A jovem, que defende que as passarelas mostrem a miscigenação que todos veem nas ruas do Brasil, organizou em novembro, em sua universidade, durante a Semana da Consciência Negra, uma discussão sobre a diversidade étnica no mundo da moda. Sergio Mattos, diretor da agência 40 Graus Models, reconheceu em declarações ao jornal O Globo nesta semana que “as semanas da moda são cruéis com as modelos do Rio, que têm mais curvas e a pele bronzeada”. A loira de olhos azuis Bruna Loureiro foi descartada em um desfile por sua pele ser “muito dourada, quando a marca de roupa preferia as peles muito, muito brancas”.

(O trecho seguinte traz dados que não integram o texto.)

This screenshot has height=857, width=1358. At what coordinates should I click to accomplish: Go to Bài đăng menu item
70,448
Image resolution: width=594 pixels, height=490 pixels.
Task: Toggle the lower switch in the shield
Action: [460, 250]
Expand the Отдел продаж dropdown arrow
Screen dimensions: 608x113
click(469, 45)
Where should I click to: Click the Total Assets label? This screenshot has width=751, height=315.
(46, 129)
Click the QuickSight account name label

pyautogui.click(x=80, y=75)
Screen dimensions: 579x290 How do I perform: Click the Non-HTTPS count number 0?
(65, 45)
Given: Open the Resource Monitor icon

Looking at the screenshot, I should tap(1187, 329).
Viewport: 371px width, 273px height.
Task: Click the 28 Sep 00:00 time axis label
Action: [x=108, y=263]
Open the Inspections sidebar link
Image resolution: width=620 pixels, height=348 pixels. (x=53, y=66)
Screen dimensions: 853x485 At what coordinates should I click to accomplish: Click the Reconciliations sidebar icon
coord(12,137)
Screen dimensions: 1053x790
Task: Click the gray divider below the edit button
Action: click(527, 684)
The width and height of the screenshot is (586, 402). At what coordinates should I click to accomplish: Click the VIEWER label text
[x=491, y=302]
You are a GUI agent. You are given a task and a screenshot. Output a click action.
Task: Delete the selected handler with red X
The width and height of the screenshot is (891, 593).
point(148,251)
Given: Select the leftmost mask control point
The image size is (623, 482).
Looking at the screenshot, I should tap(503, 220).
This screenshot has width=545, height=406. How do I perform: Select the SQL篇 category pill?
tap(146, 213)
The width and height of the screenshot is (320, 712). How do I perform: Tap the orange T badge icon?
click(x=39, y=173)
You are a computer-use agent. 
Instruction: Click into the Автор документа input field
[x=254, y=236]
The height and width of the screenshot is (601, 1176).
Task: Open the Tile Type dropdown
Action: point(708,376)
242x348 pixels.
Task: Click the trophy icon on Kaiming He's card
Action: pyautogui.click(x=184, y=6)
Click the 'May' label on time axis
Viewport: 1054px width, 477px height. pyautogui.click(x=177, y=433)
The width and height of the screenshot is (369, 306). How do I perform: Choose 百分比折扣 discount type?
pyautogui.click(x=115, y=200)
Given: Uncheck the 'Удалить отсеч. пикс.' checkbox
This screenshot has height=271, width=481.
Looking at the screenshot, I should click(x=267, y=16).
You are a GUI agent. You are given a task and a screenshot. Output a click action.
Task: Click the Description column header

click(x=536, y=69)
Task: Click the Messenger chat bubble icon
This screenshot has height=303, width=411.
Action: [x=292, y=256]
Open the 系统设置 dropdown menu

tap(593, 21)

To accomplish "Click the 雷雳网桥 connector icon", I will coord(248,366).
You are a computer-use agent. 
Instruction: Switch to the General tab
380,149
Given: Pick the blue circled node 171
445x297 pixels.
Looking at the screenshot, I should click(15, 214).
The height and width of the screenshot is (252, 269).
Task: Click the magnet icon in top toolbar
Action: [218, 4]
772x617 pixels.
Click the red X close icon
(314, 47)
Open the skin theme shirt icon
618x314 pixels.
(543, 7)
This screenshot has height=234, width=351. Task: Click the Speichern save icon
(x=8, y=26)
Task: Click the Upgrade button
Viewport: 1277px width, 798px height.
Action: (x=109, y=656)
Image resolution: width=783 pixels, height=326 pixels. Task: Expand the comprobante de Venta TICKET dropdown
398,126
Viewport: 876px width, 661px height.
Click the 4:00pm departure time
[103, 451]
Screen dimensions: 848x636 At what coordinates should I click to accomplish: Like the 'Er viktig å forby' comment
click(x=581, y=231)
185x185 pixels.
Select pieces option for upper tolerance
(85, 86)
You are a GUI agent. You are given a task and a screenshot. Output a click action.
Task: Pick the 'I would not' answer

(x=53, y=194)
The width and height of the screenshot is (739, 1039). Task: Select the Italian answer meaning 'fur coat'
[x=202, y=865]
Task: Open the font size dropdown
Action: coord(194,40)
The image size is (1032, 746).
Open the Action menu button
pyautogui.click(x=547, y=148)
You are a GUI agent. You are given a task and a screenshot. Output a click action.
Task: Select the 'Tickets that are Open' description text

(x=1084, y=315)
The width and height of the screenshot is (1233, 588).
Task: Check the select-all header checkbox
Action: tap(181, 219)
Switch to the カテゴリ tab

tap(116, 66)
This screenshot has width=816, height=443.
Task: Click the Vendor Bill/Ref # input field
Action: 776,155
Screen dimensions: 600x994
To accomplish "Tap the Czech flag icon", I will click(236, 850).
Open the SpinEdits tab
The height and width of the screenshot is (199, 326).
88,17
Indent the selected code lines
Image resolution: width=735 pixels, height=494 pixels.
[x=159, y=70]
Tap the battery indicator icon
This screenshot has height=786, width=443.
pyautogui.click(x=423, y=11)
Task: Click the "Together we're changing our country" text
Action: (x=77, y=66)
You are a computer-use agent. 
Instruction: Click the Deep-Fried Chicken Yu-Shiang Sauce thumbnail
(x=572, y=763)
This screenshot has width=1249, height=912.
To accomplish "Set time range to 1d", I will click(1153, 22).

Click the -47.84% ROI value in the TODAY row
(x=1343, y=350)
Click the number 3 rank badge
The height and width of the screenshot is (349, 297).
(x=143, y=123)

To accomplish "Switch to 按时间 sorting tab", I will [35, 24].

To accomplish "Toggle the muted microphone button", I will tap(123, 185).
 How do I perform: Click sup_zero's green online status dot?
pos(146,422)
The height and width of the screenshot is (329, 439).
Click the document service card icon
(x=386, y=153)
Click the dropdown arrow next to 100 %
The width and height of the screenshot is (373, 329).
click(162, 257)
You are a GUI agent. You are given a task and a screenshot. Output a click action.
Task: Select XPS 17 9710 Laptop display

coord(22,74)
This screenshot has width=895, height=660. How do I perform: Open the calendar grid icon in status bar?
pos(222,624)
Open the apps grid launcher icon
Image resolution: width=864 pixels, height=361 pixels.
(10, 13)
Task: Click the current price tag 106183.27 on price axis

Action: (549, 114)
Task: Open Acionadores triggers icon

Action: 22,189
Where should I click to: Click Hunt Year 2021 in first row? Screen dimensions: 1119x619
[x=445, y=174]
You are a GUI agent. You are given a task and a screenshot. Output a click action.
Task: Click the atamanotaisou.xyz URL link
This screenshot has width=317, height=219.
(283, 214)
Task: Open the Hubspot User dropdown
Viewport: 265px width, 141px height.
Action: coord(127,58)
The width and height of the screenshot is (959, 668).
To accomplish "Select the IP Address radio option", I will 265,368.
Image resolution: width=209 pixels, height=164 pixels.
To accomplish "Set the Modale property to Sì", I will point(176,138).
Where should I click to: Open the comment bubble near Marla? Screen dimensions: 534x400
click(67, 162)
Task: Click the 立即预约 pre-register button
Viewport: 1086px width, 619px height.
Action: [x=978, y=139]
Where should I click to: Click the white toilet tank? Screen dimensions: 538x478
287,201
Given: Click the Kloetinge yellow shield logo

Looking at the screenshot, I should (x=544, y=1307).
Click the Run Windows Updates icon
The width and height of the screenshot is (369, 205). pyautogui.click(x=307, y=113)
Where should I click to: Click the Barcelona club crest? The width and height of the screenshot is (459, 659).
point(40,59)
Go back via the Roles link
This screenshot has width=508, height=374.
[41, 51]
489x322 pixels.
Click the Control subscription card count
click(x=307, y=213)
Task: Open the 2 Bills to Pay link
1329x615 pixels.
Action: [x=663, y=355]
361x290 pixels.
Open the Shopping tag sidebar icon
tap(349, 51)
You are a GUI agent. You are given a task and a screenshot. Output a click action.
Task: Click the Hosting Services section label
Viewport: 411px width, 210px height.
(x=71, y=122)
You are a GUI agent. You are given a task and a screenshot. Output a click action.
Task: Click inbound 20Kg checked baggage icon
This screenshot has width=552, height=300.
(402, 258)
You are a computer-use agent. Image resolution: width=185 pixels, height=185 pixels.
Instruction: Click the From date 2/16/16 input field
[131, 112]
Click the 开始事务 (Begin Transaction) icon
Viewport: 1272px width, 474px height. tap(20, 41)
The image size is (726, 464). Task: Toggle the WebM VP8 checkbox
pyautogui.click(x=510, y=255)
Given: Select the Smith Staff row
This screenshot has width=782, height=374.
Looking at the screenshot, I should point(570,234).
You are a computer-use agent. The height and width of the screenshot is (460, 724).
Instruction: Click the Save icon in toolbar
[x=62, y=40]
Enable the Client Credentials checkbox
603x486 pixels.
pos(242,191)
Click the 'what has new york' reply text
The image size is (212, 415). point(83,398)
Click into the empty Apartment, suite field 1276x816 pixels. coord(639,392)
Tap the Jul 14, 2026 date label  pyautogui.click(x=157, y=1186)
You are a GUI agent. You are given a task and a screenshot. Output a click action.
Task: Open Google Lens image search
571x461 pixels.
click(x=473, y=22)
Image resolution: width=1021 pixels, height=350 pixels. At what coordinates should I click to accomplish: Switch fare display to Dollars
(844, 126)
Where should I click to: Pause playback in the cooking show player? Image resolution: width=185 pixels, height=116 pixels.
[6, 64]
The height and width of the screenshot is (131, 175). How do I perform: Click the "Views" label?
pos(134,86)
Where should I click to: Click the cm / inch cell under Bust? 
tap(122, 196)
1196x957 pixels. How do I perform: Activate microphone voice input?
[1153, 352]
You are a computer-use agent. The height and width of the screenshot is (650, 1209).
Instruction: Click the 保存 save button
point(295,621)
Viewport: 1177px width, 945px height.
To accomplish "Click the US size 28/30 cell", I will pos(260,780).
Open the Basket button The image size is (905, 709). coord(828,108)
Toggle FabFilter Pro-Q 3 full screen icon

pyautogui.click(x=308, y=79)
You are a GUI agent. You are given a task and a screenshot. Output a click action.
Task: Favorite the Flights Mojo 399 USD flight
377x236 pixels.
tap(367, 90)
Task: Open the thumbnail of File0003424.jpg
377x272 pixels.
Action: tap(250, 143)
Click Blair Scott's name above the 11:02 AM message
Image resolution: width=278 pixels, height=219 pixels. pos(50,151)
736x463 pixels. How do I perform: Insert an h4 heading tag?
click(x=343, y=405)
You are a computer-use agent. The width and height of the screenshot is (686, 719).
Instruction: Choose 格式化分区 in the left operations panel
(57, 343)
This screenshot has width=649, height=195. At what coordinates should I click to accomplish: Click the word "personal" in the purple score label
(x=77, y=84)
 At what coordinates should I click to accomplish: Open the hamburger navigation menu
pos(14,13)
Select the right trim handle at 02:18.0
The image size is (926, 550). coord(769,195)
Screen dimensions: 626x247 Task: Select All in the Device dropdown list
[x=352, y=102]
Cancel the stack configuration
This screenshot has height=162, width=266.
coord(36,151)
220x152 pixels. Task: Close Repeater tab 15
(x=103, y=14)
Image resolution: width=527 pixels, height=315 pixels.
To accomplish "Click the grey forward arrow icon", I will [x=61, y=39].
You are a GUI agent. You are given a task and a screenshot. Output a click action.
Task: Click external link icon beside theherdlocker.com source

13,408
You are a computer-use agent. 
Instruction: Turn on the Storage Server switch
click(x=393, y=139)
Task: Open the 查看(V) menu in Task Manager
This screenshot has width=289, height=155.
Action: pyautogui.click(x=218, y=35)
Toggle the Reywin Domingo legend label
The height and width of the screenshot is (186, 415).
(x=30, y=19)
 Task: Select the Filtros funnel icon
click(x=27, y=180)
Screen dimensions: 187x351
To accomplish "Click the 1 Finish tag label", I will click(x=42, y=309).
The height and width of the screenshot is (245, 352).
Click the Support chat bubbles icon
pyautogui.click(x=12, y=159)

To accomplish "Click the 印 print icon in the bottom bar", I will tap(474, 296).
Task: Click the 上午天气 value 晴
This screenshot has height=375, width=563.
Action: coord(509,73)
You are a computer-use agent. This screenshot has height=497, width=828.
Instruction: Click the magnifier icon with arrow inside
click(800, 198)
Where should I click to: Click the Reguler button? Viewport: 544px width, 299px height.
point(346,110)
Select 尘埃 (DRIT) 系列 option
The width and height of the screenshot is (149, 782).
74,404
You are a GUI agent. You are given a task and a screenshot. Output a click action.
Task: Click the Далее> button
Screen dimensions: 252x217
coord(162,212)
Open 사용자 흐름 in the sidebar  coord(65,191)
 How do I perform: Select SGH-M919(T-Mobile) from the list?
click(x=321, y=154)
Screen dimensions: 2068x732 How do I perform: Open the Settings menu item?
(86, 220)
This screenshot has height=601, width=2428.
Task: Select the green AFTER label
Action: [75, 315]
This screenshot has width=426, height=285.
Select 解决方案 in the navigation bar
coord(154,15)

O debate sobre as cotas ganhou espaço na nova edição do popularíssimo reality show Big Brother Brasil, na quarta-feira. Questionado sobre a necessidade de cotas, Daniel Chaniz, o único negro entre os doze participantes e modelo profissional, se declarou “contrário”, uma posição minoritária entre os negros, mas defendida por pessoas que dizem que essas cotas “agravam o racismo”. “Não deveria haver cotas em nenhum setor. Todos somos parecidos, sob a pele todos temos sangue vermelho”, disse ele.